* _ENTRIES SUPPLIED_
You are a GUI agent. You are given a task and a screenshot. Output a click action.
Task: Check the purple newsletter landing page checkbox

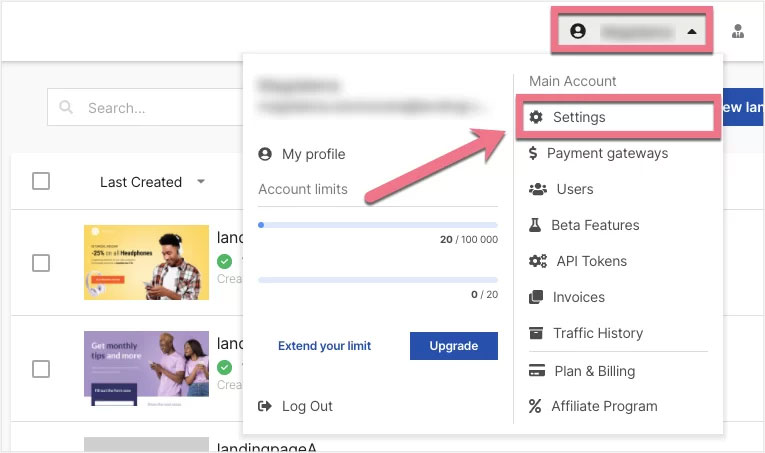tap(41, 369)
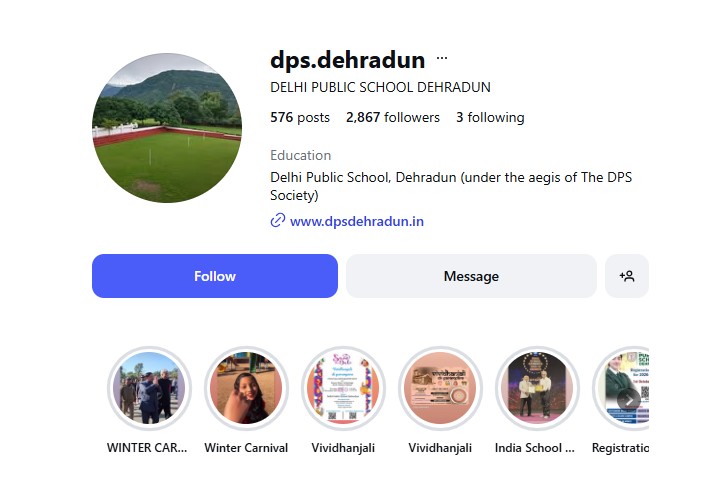Open the Winter Carnival highlight with girl
The image size is (728, 485).
pos(246,388)
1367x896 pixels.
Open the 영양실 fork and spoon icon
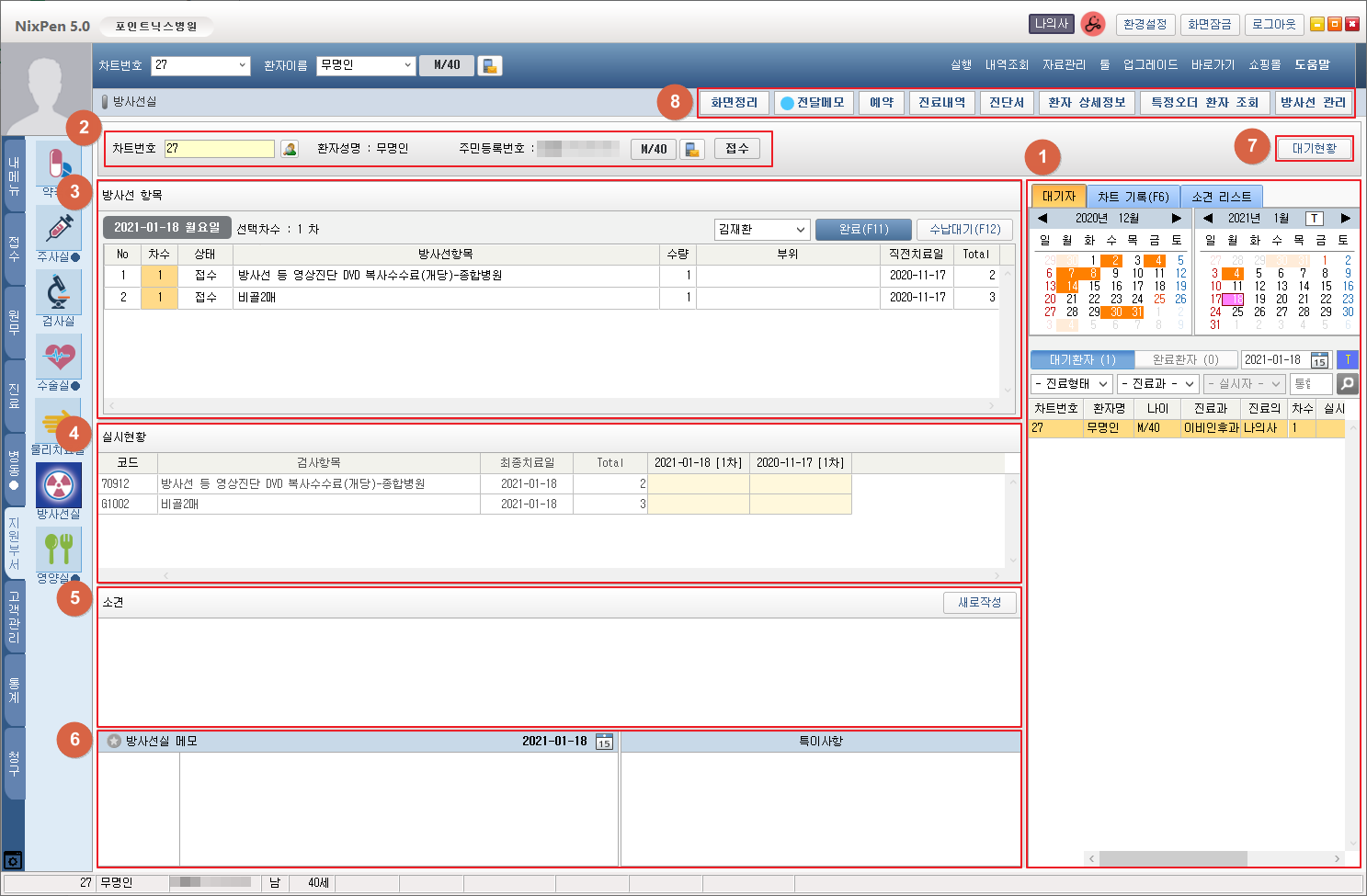coord(58,549)
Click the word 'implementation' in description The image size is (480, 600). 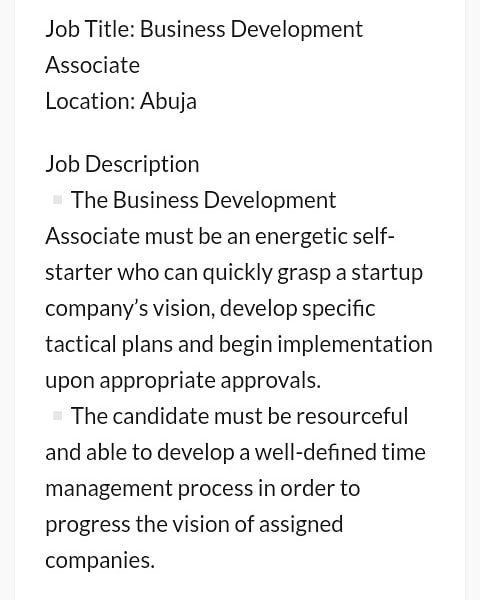(x=355, y=344)
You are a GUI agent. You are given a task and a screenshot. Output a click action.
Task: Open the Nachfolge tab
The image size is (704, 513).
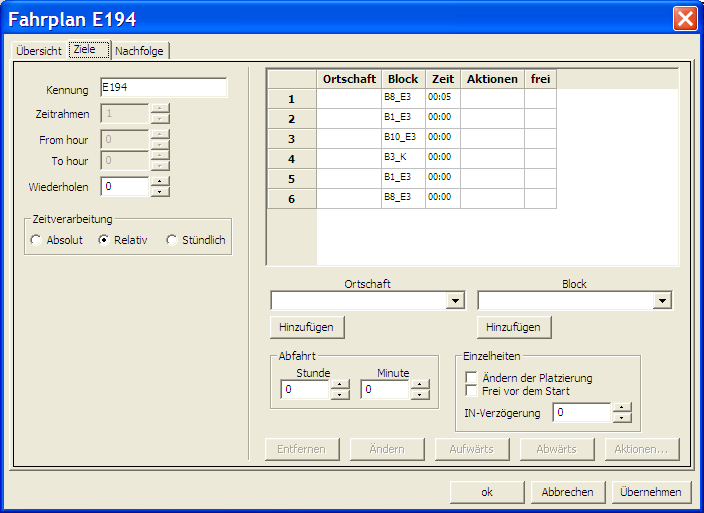(x=140, y=51)
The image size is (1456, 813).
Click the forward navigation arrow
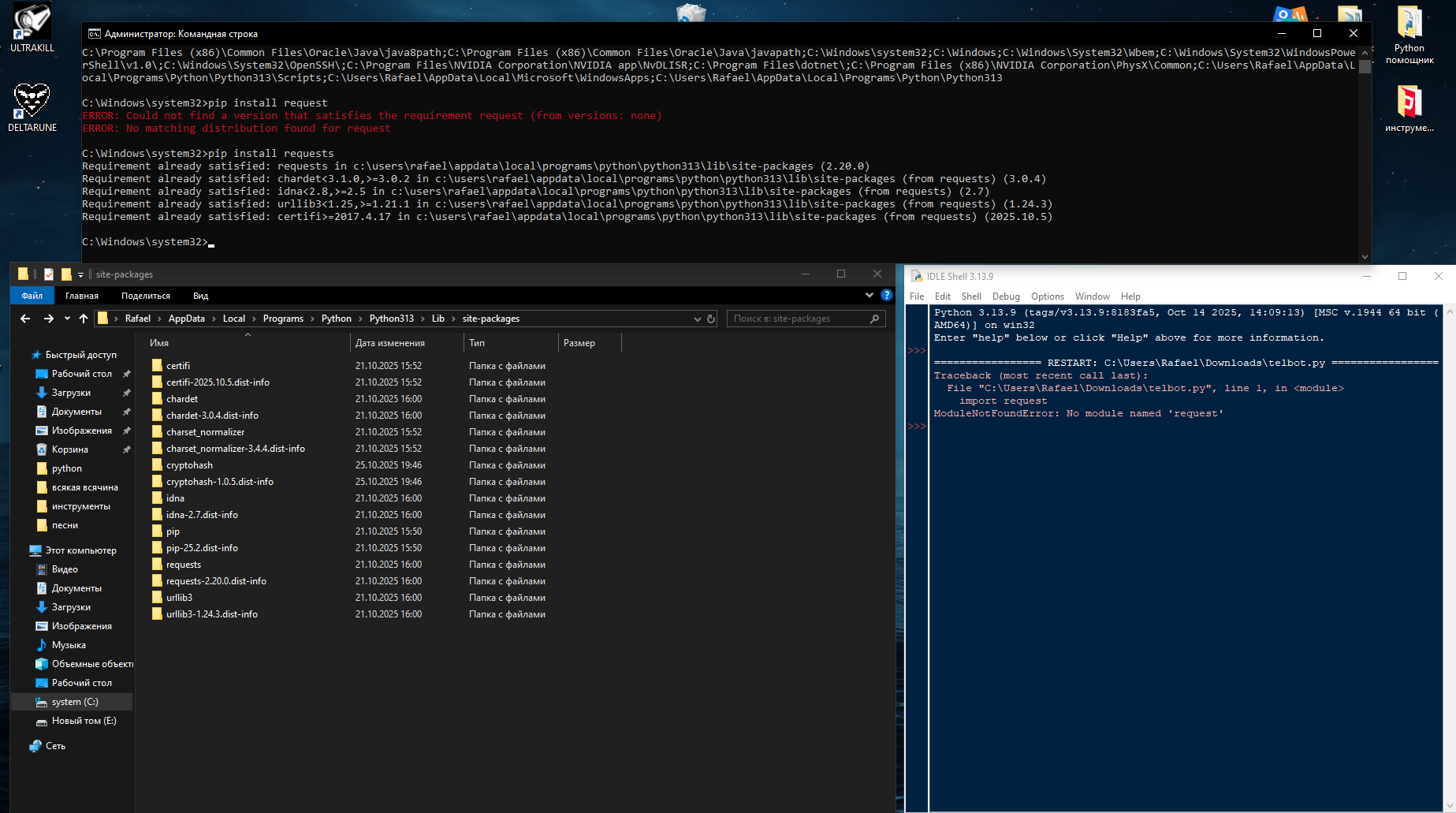tap(48, 319)
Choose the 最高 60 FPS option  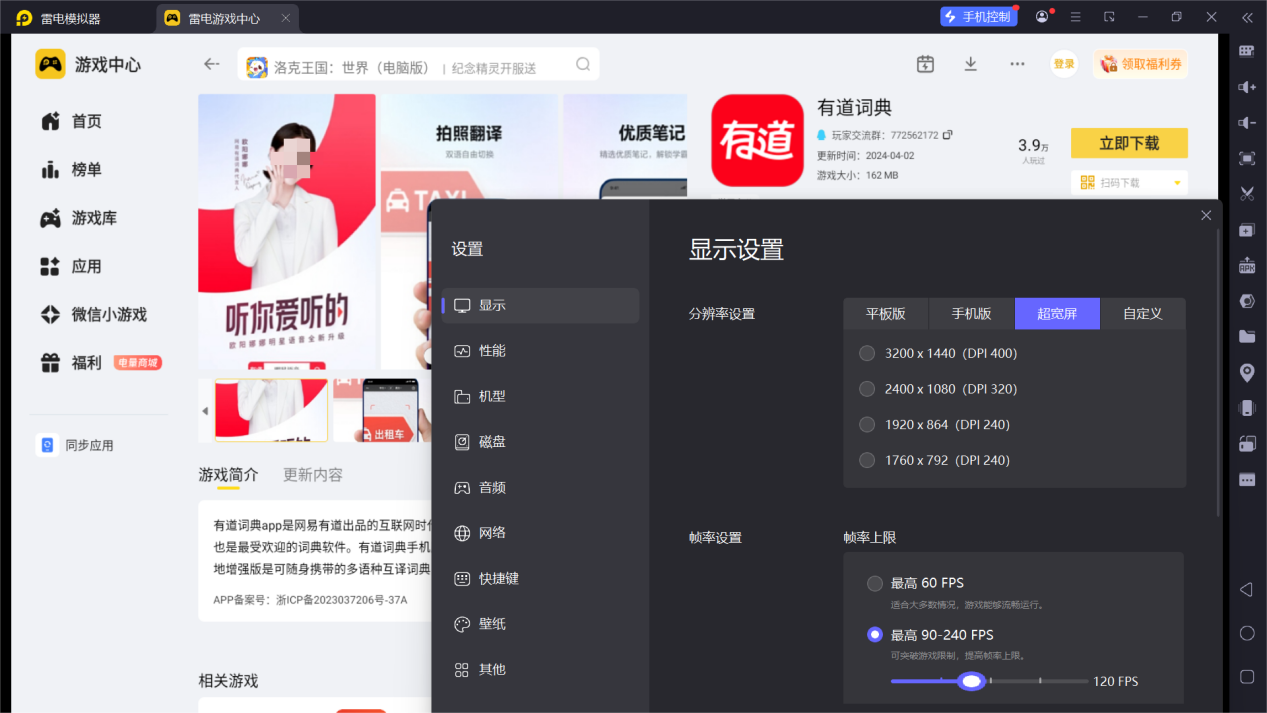tap(875, 583)
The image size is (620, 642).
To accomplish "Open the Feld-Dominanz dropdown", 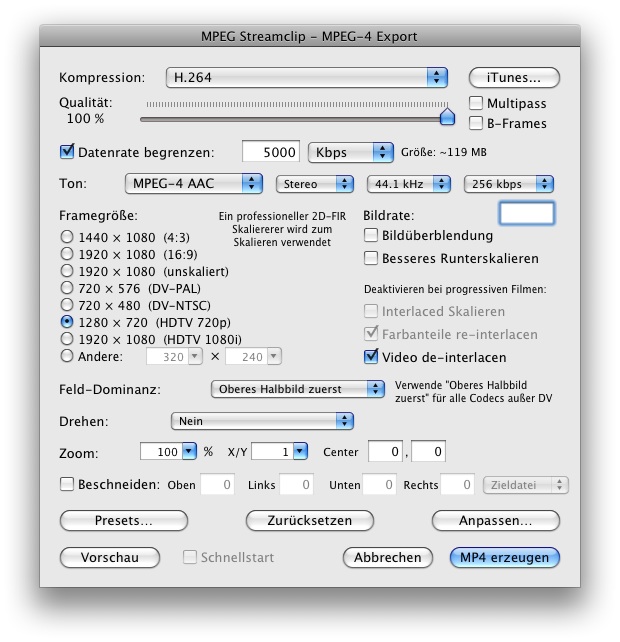I will coord(298,388).
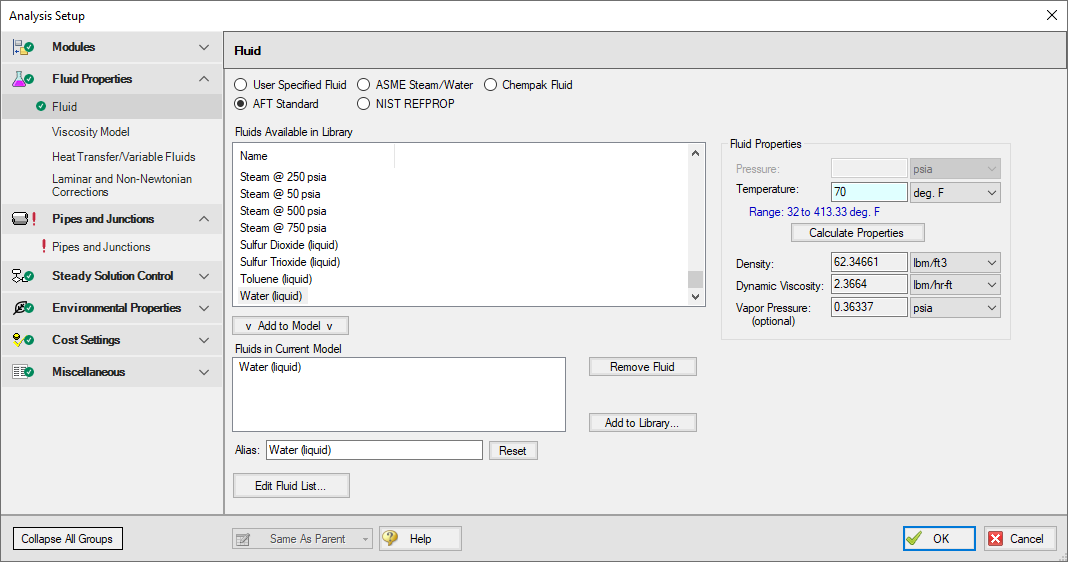Go to Heat Transfer/Variable Fluids
This screenshot has height=562, width=1068.
(123, 157)
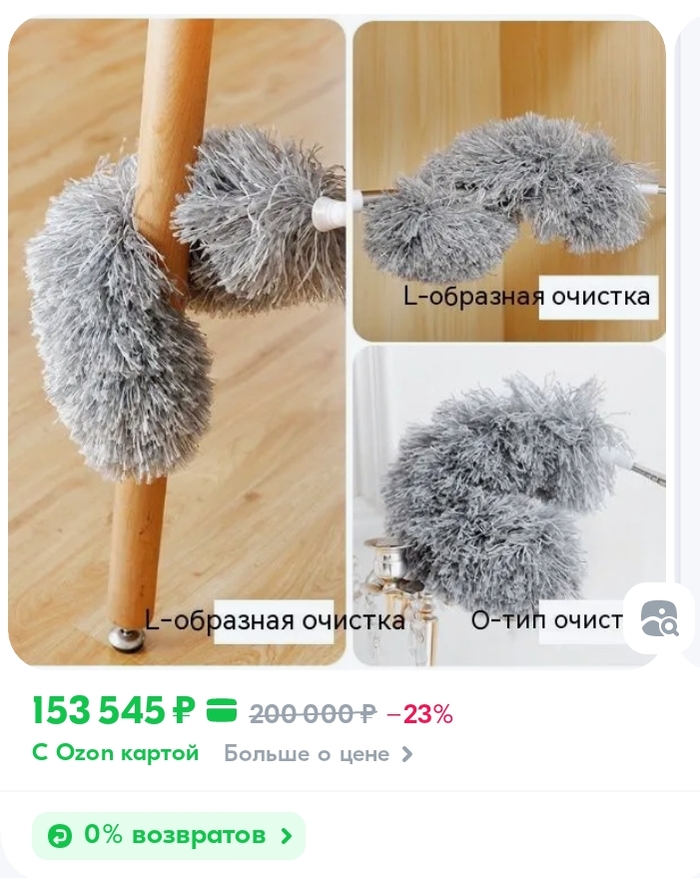Click the L-образная очистка caption in top-right photo
Image resolution: width=700 pixels, height=878 pixels.
[527, 296]
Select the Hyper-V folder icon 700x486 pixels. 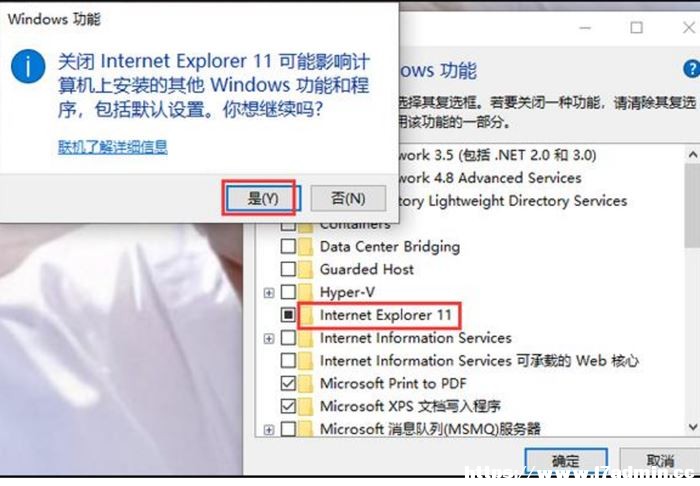pos(306,292)
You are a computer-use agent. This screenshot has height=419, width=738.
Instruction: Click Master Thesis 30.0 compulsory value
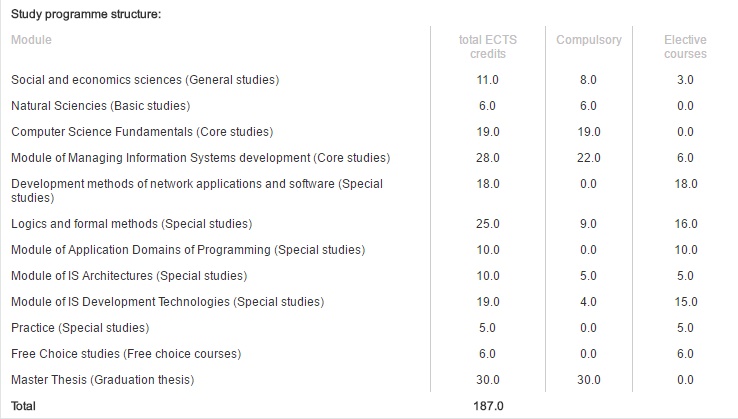589,379
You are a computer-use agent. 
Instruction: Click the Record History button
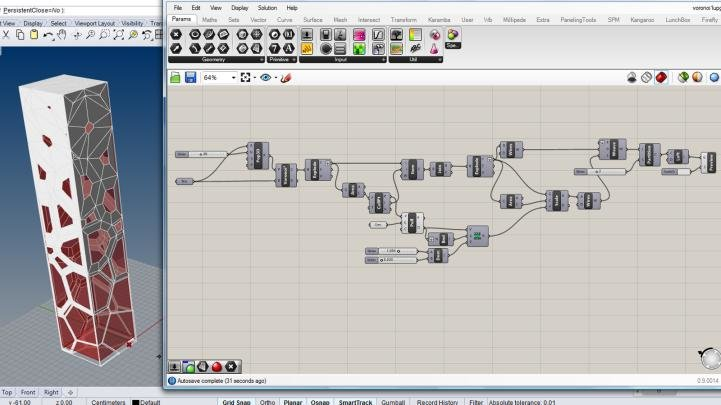point(438,401)
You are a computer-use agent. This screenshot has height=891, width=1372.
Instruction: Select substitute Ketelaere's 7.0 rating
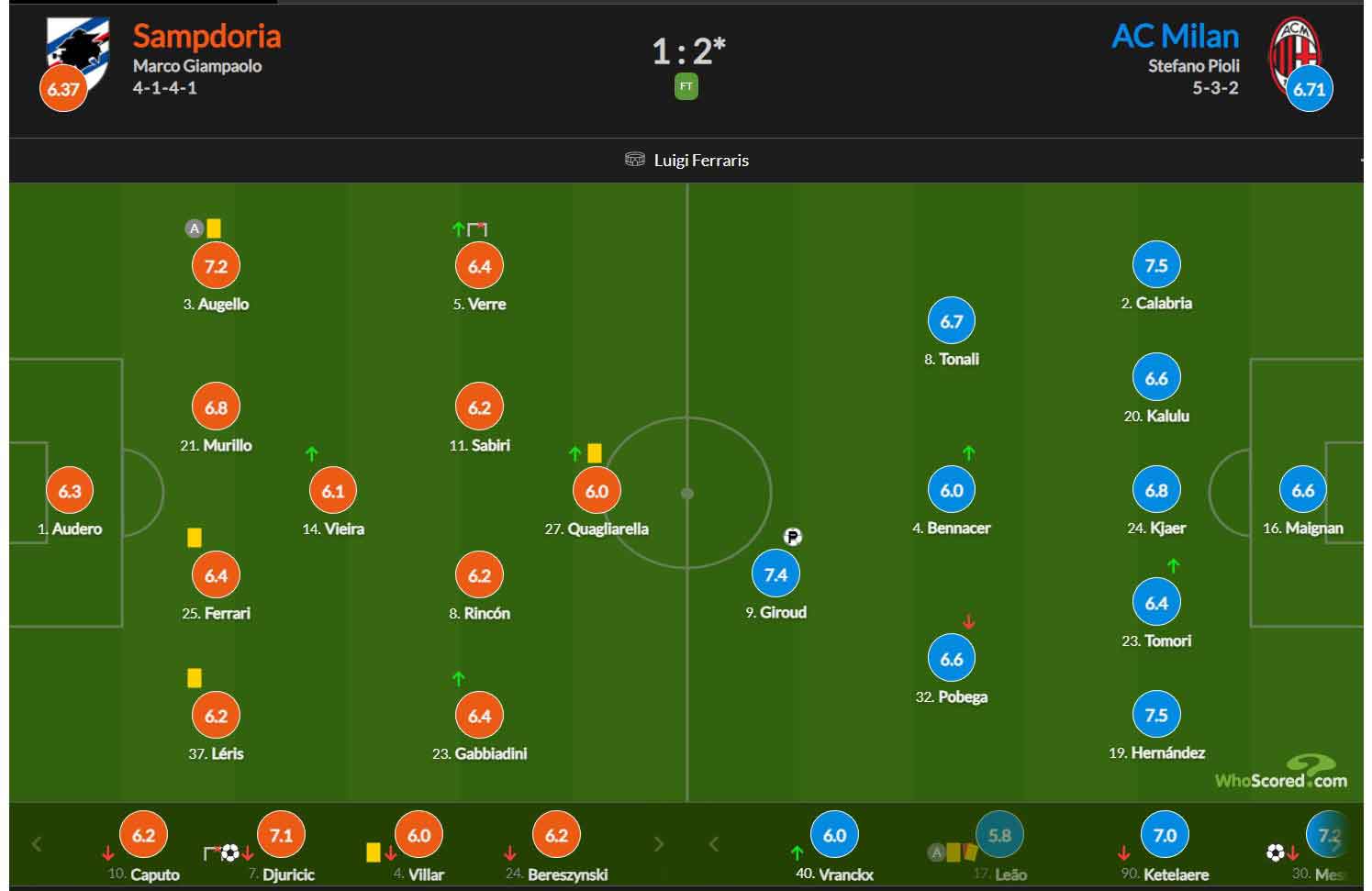pyautogui.click(x=1165, y=836)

* _WHAT IS NEEDED_
An exact reproduction of the lines from the line containing "has height=891, width=1372." through the end of the listing above is needed; pictures stay out.

* _TASK RESPONSE_
You are a computer-use agent. This screenshot has height=891, width=1372.
Instruction: Select substitute Ketelaere's 7.0 rating
pyautogui.click(x=1165, y=836)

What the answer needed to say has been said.